• DATASET ENTRIES:
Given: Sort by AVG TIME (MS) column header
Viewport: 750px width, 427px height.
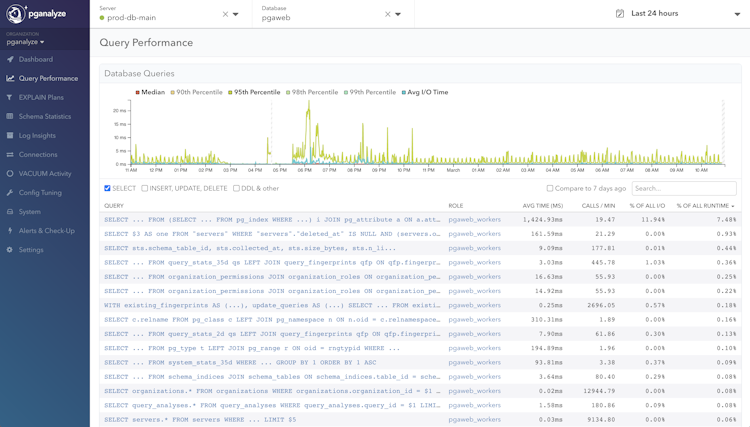Looking at the screenshot, I should (542, 206).
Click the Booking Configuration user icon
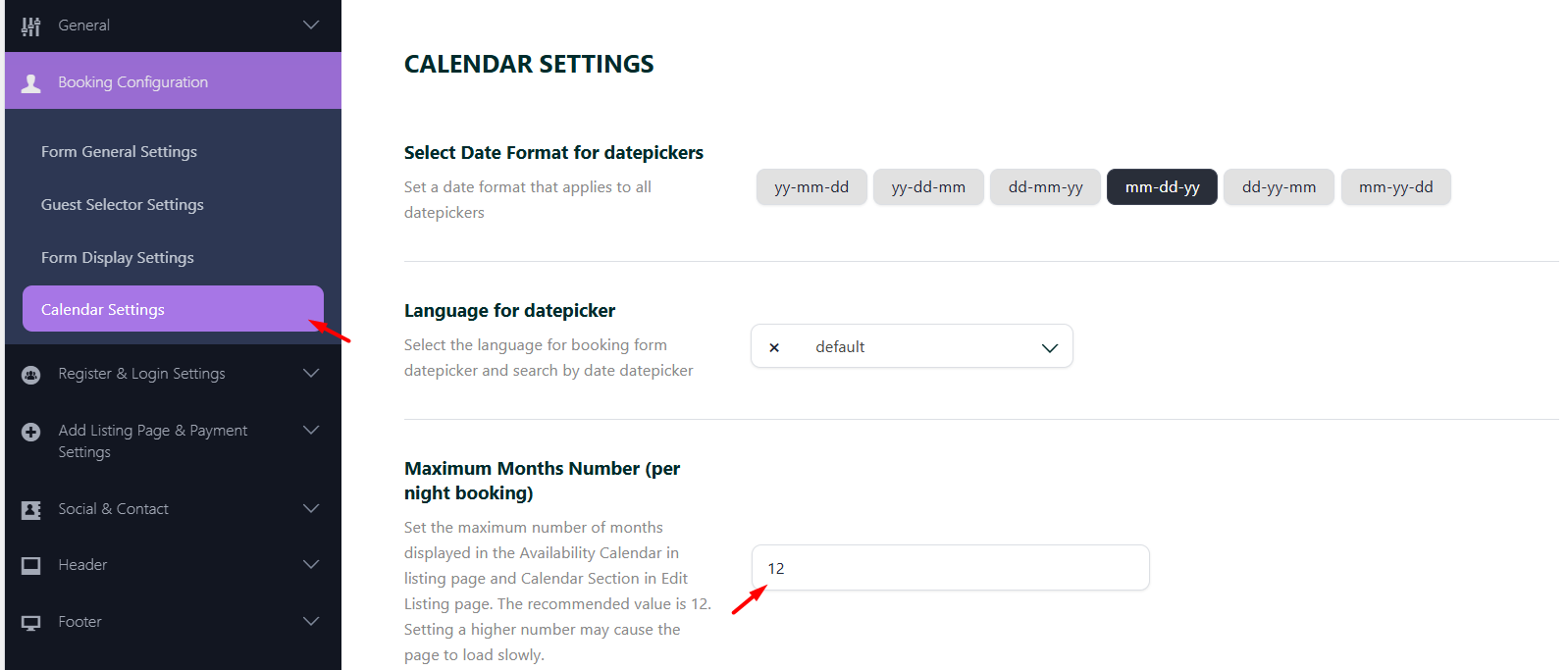 (31, 83)
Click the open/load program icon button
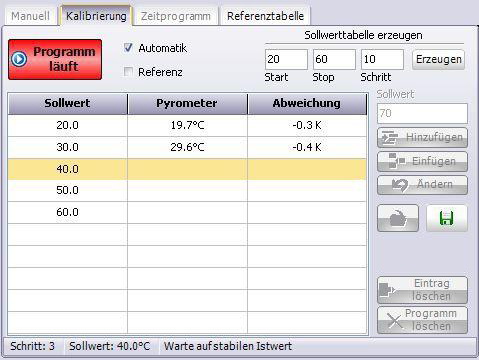This screenshot has width=479, height=360. pyautogui.click(x=398, y=219)
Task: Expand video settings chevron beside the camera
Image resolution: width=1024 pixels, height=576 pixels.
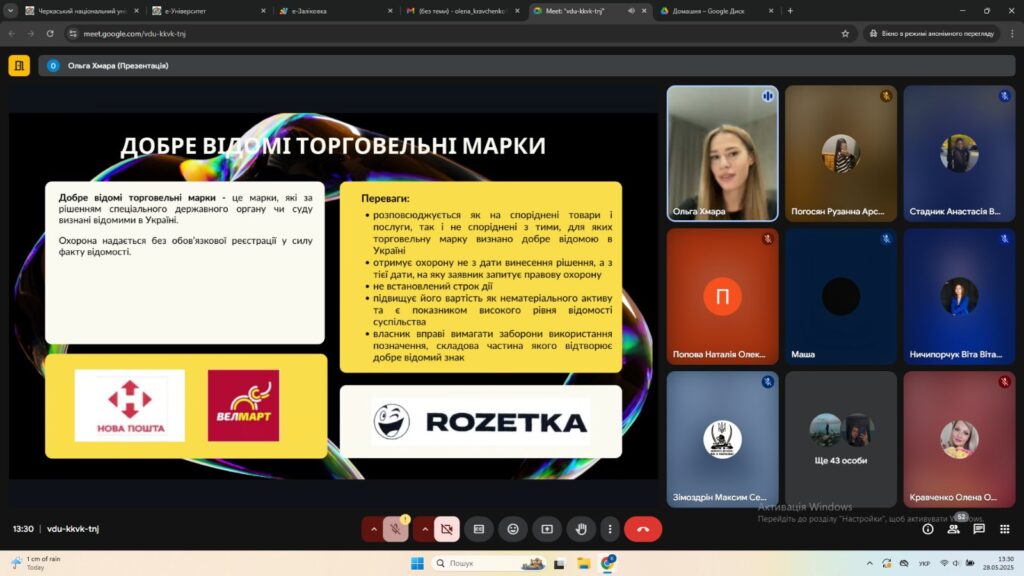Action: [425, 529]
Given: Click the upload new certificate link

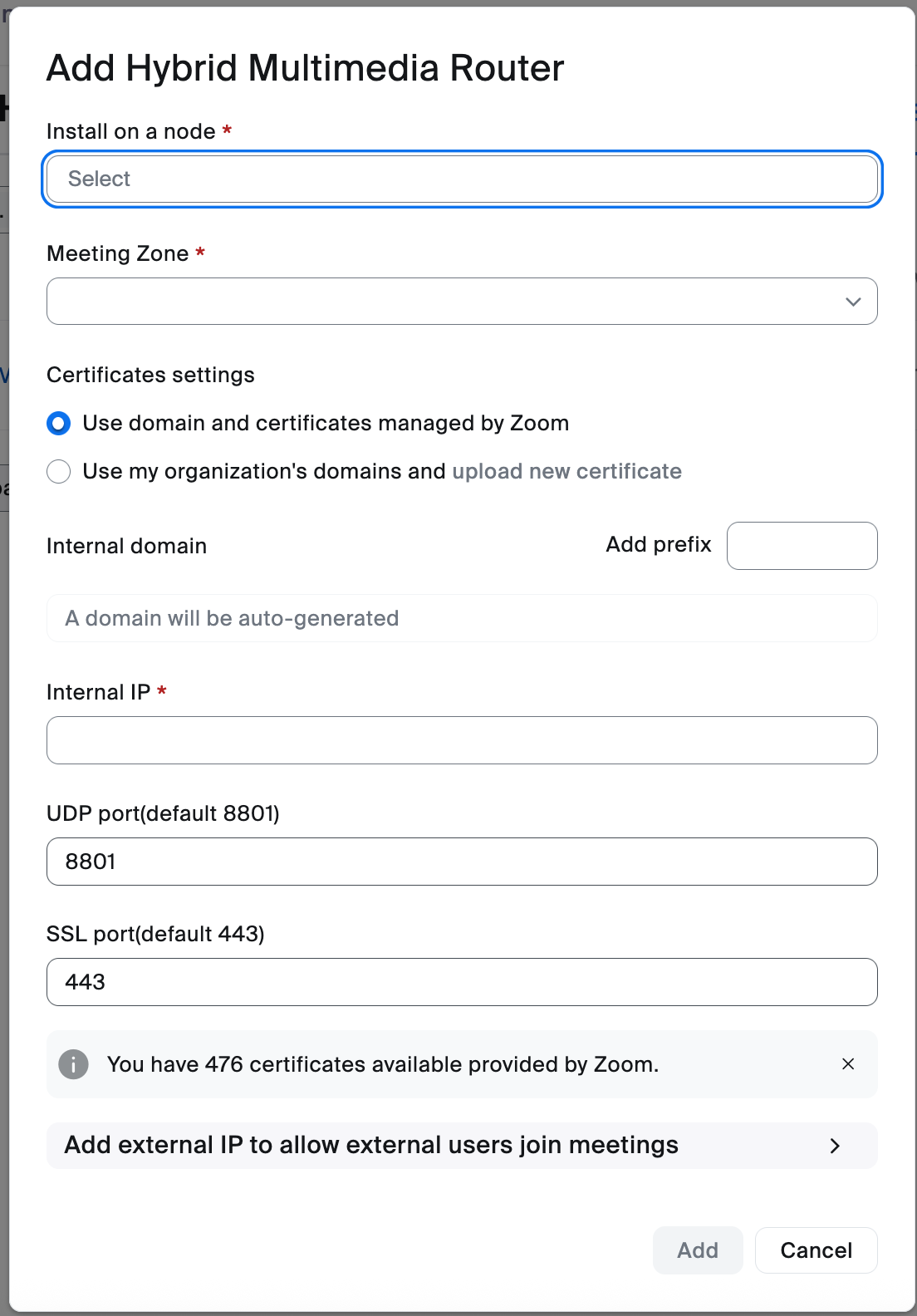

• ASSIGNMENT:
Each line above is to be duplicated exactly, and the pictures are to be omitted.

• ANSWER TO THIS EXERCISE:
Given: Sort by AVG TIME (MS) column header
Viewport: 750px width, 427px height.
Looking at the screenshot, I should (542, 206).
Click the Booking Configuration user icon
 (31, 83)
Click the open/load program icon button
This screenshot has width=479, height=360. pyautogui.click(x=398, y=219)
Task: Expand video settings chevron beside the camera
Image resolution: width=1024 pixels, height=576 pixels.
Action: [425, 529]
Given: Click the upload new certificate link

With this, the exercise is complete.